✶ Glimmers & the Polyvagal Nervous System ✶ Somatic Pathways to Safety, Pleasure & Regulation
“Glimmers” are micro-moments of safety, warmth, and connection. Miniscule sparks of goodness that signal to our nervous system that we are safe, present, and open to pleasure. In contrast to our triggers, which activate our stress responses, glimmers invite our body into deeper states of relaxation, receptivity, curiousity and joy.
From a nervous system perspective, glimmers are the small, often subtle experiences that signal safety, connection, and ease. Glimmers, coined as a counterpoint to “triggers” by licensed clinical social worker and polyvagal theory expert Deb Dana. Glimmers are moments that gently activate the ventral vagal pathway, a state where the body feels resourced enough to be present, curious, and open. A warm cup in the hands, soft eye contact, pleasing scents, slow exhales, a felt sense of “ahh”. These micro-experiences tell the nervous system, you’re okay right now.
This not about ignoring, bypassing, or staying positive. From a nervous system lens, working with our glimmers is about expanding our capacity, not denial. Our nervous system can only process pain, fear, grief, or trauma in doses it can metabolise. Glimmers resource us, they stabilise and widen our window of tolerance so the body can actually stay present with the hard stuff without becoming overwhelmed, dissociated, or shut down. Without glimmers and a way to a felt sense of create safety, diving into our pain can often just reinforce our survival patterns.
In somatics we call this pendulation, not avoidance. We touch into difficulty, then orient to safety. Gently moving back and forth between these states, allowing the body to feel supported enough to return, over time, this back-and-forth teaches the nervous system I can feel this and survive. This is about integration, not bypassing through positivity.
Glimmers don’t erase pain or complexity, they aid us in creating the conditions where pleasure and grief, desire and fear, can all coexist. This moments of pleasure and goodness becomes reparative precisely because it happens alongside truth, not instead of it.

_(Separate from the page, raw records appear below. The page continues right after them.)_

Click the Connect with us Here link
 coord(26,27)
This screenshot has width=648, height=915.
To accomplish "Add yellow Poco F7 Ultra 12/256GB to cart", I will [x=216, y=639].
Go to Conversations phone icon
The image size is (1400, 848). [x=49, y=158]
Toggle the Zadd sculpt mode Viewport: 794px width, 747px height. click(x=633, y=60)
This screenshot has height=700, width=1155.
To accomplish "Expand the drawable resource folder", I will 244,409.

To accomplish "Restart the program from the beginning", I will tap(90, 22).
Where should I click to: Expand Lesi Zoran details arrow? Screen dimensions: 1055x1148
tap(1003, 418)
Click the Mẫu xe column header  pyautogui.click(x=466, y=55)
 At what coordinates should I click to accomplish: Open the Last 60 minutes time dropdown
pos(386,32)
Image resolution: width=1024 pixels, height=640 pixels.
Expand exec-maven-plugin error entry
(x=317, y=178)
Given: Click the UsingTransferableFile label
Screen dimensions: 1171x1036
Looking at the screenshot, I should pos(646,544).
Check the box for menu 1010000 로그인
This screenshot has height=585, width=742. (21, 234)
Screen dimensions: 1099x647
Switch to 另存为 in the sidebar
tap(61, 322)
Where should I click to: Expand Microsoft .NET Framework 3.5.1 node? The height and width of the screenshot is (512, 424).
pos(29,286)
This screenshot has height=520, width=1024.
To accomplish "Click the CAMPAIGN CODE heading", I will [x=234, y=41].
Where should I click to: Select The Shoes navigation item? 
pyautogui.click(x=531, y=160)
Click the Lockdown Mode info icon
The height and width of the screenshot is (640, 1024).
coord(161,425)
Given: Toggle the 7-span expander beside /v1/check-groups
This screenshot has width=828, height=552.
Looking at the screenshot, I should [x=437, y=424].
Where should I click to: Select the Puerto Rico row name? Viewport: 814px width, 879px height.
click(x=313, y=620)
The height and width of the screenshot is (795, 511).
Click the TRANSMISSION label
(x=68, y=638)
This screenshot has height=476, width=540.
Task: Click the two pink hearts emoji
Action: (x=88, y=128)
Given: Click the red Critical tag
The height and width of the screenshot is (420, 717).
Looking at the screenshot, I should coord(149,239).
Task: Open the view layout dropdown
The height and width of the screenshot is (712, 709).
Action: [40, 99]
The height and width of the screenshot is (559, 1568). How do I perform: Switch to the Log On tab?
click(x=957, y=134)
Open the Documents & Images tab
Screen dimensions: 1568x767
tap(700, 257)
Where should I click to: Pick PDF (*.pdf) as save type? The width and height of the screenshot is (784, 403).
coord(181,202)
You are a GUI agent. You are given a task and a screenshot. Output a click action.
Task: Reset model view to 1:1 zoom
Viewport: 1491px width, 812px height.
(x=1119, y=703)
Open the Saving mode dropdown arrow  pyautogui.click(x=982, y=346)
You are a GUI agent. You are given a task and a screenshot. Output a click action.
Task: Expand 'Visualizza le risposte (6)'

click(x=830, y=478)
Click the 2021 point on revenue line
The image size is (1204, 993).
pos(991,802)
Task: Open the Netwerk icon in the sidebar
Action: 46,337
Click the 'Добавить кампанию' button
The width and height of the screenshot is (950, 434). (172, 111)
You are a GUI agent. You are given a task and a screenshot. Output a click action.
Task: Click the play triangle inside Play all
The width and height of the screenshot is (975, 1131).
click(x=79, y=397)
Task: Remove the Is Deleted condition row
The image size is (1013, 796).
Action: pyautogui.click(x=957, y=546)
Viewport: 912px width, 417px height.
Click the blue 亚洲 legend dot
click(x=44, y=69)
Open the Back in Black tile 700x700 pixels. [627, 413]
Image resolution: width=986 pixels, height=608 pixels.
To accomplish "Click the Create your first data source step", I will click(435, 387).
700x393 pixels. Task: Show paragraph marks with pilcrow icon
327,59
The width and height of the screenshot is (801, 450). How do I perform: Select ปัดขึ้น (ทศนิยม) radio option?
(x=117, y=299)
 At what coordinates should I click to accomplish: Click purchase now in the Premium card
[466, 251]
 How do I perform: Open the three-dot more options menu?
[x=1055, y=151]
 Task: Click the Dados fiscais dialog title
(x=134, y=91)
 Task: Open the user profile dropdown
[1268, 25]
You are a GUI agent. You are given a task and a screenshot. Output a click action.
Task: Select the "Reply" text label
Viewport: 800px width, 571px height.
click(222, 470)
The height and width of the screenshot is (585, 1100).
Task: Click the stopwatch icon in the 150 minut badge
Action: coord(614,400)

When it comes to pleasure practices, glimmers are essential because pleasure cannot be accessed through force or performance. Pleasure emerges when our body feels safe enough to receive and experience the full range of feeling. For many people, especially those with trauma histories or chronic stress, jumping straight into “pleasure” can be overwhelming. Glimmers act as on-ramps, supporting our system in widening its window of tolerance so that sensation becomes tolerable, then enjoyable, then nourishing.
By intentionally tracking and cultivating glimmers, through touch, breath, movement, sound, fantasy, or environment. We train the nervous system to notice safety and goodness, not just threats. Over time, this rewires attention and expectation, making pleasure more accessible. In this way, glimmers are not trivial they are foundational practice that build the capacity for intimacy, desire, and embodied joy to arise organically.